Monday, November 07, 2005

Anchorhold

Raymond Pelly

What happens [in our Anchorhold] when we hear sounds not just with our ears, but with hearts and minds informed by knowledge of the deeper significance of these things – that they are all part of God’s creation? Heart-habitat.

Learning to keep our ear to the ground. That is, learning to hear- in silence, reverence, respect, awe, wonder – what there is to hear, what mother earth, the creation, would teach us, her wisdom. And here let me emphasize that silence, reverence, respect, awe, wonder – often referred to as the ‘egoless virtues’ – are ways of knowing and seeing where we get our busy self-centred selves out of the way and get in touch with what’s ‘out there’ and beyond us – to our great delight!

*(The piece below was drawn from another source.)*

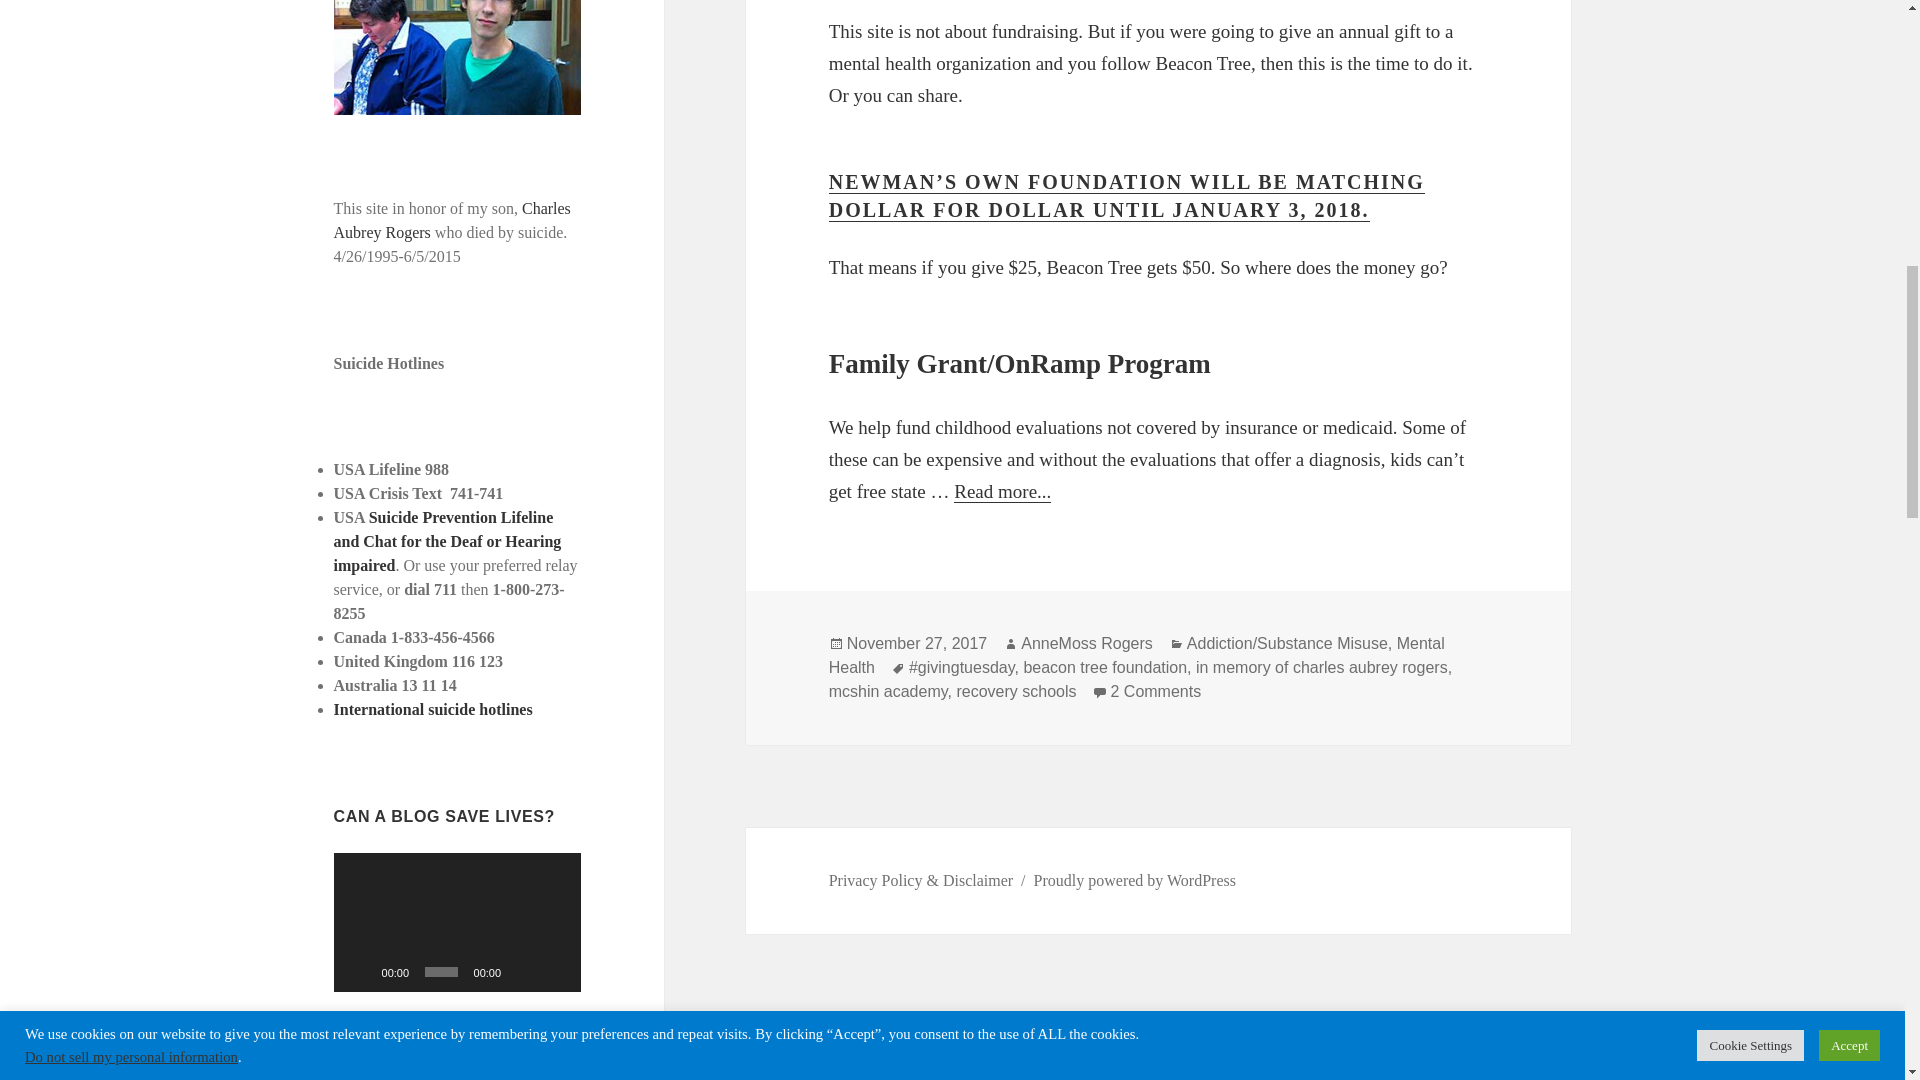  What do you see at coordinates (434, 709) in the screenshot?
I see `International suicide hotlines` at bounding box center [434, 709].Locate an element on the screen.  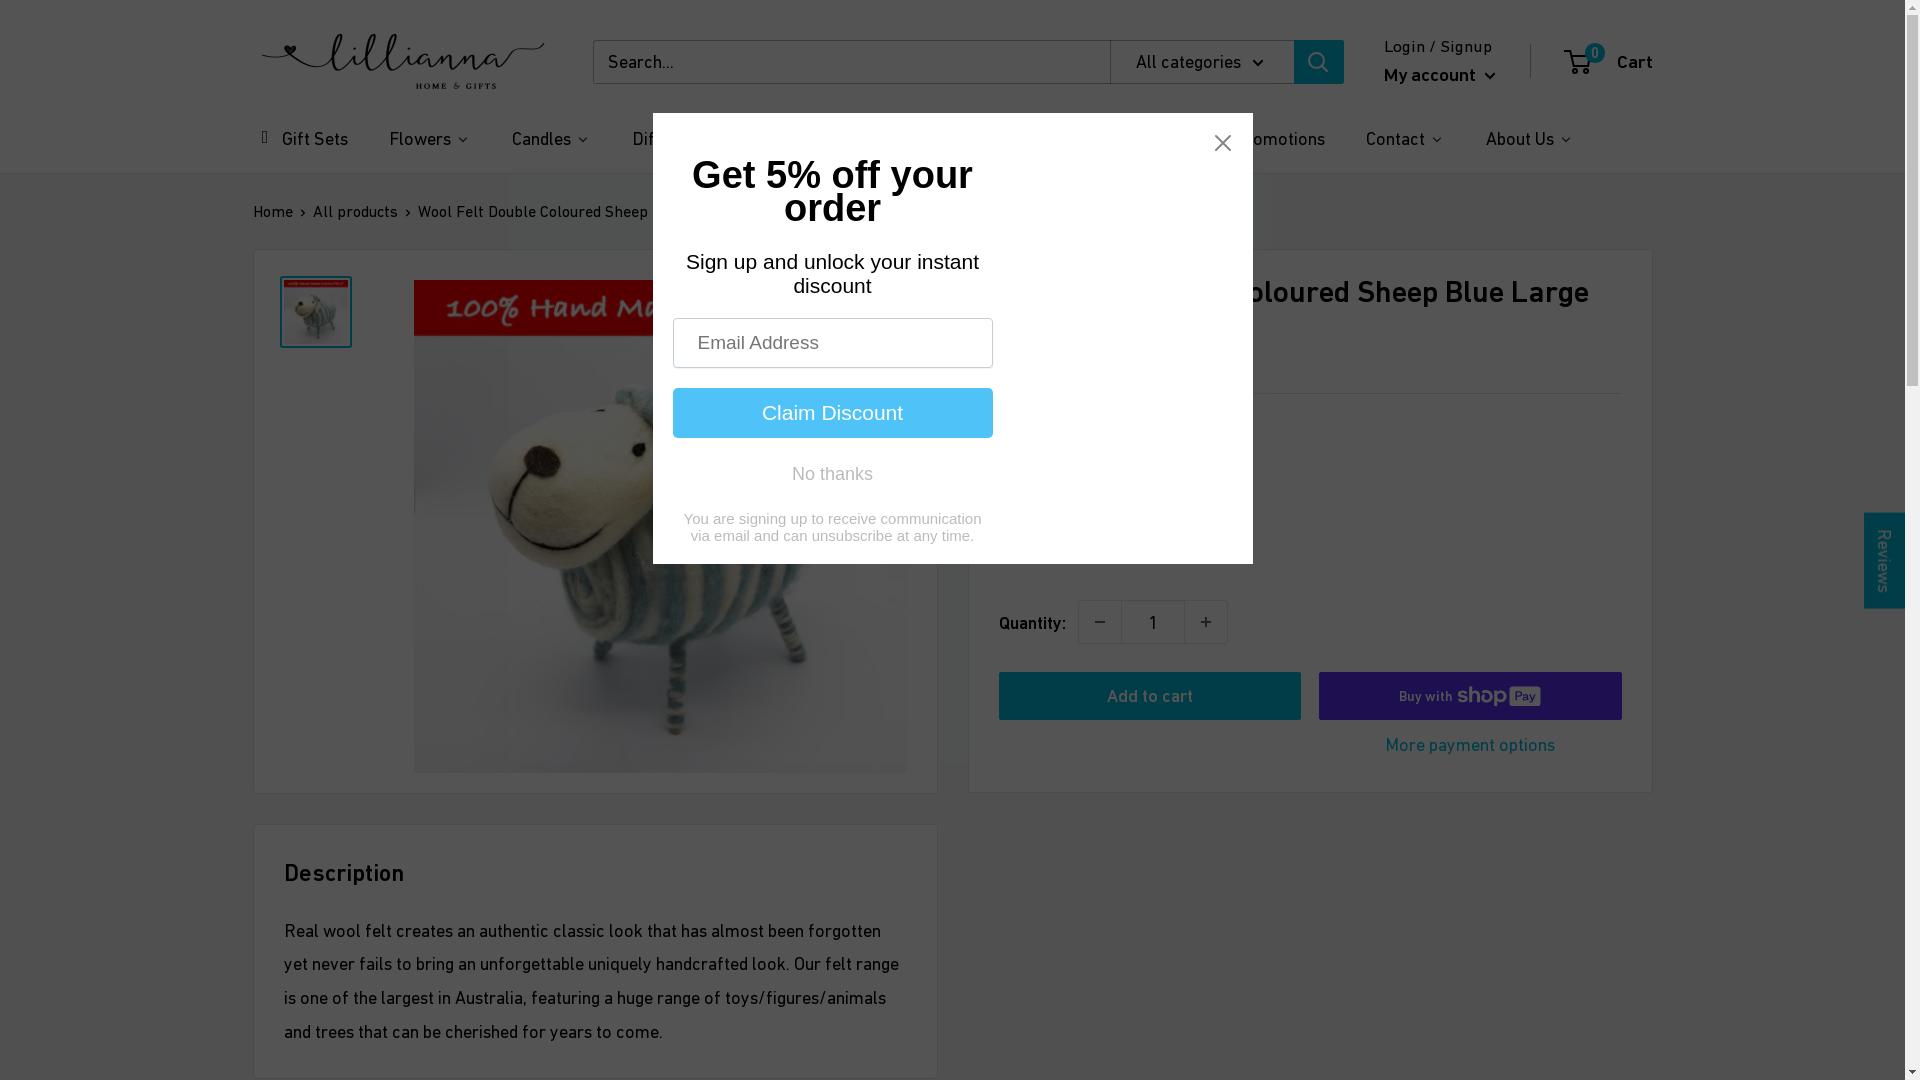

In that way, the wisdom of creation might have to do with discerning the difference between what’s dying around us and what’s struggling to be born. The incoming tide wipes the beach clean. Gales roar over the landscape destroying what is rotten or rootless – just as rain and sun enable and nurture new growth of every kind. These earthy images of judgement and grace are the stepping stones that allow the prophet Jeremiah to be in touch with God’s calling: ‘to pluck up and pull down, to destroy and overthrow, to build and to plant.’
In the same way, once we begin to hear the powerful and unsentimental wisdom of creation, of mother earth, both tough and tender, we can explore searching questions about ourselves and our world: What’s rotten and rootless in us? What counts as genuine, as new growth? Can we tell the difference? What are the things – good and bad – that we feel strongly about?

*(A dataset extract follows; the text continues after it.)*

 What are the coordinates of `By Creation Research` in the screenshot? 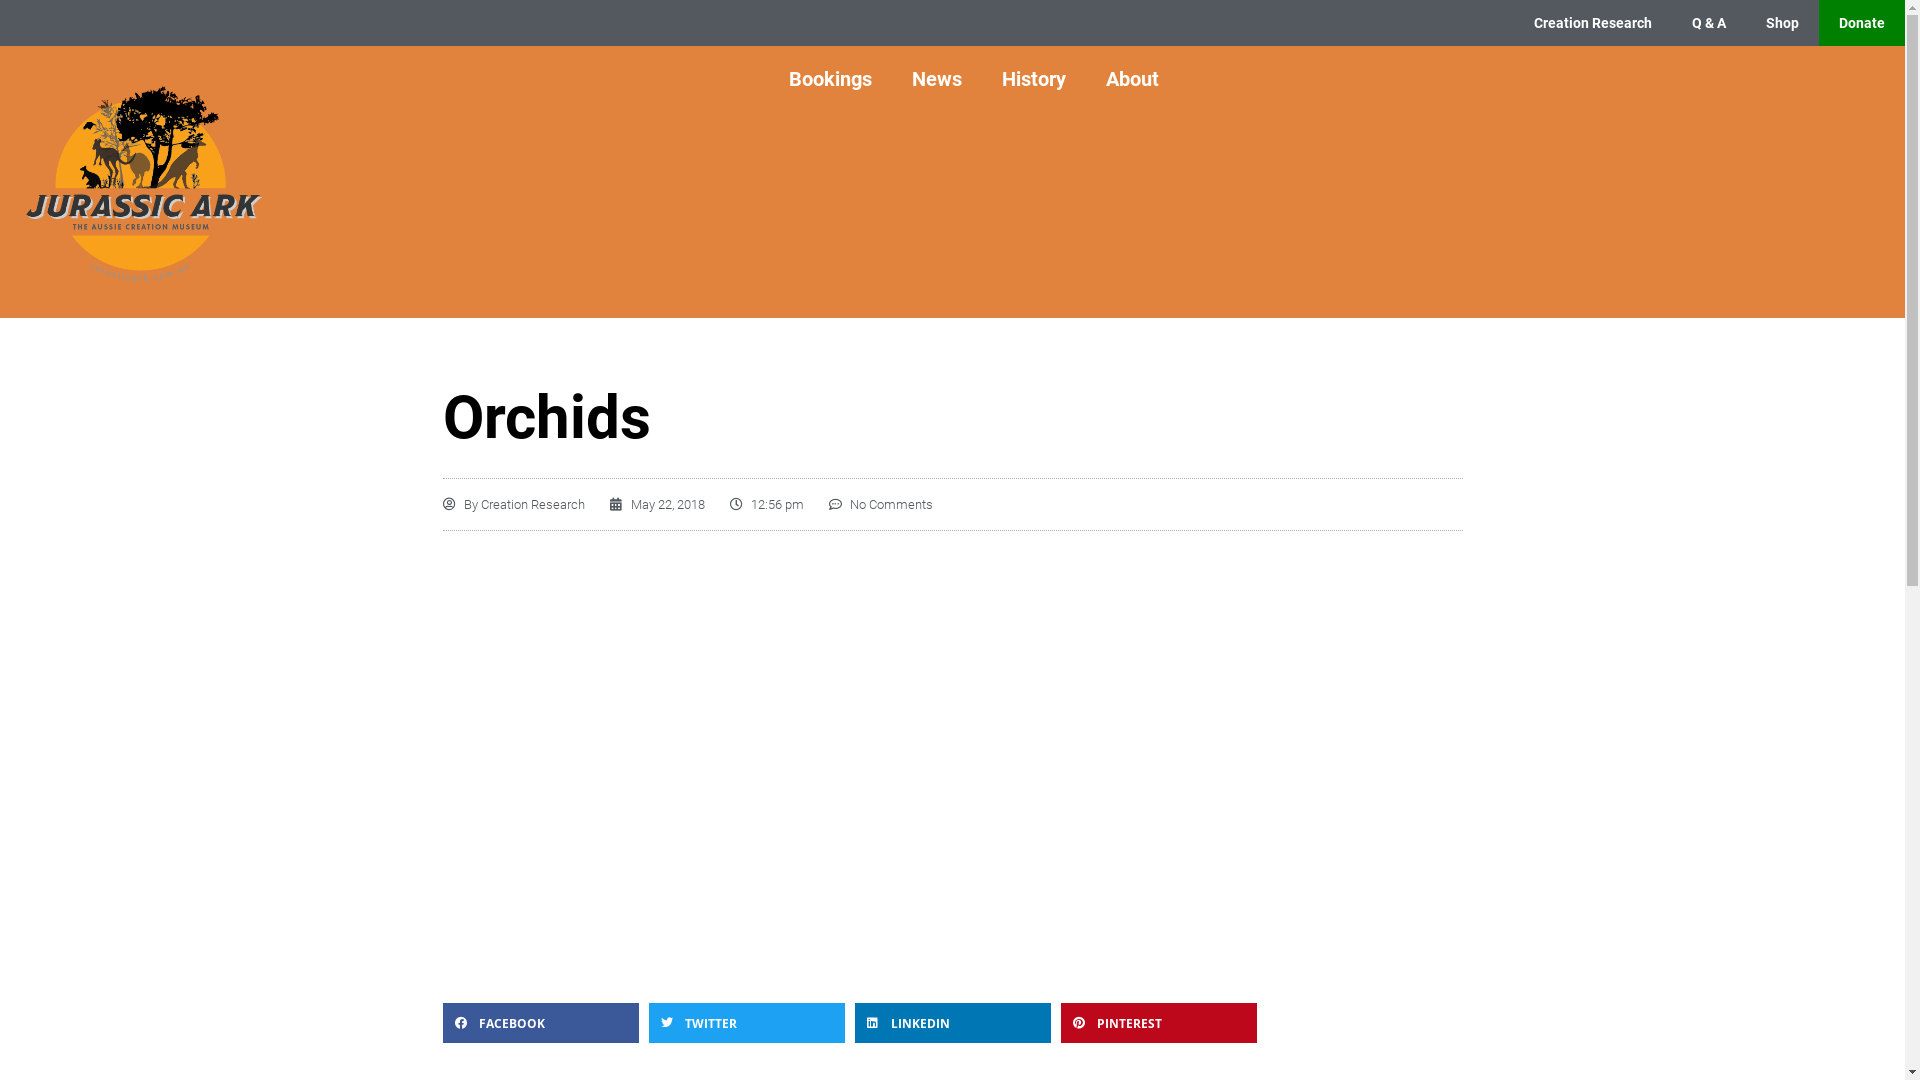 It's located at (513, 504).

The poet Cilla McQueen, now living in Bluff, speaks of years of being formed at heart level by the hills, rain, wind, sea, inlets, light of that particular place: habitat-habits of the heart.

She might be part of the granite cliff she leans on,
her face seamed with shadow like a rock.


From chapter 3 of Anchorhold – the prayer of the heart in daily life, published by st Peter’s Publications, 2005

from Poet, in Markings, Poems and Drawings, by Cilla McQueen, University of Otago Press 2000.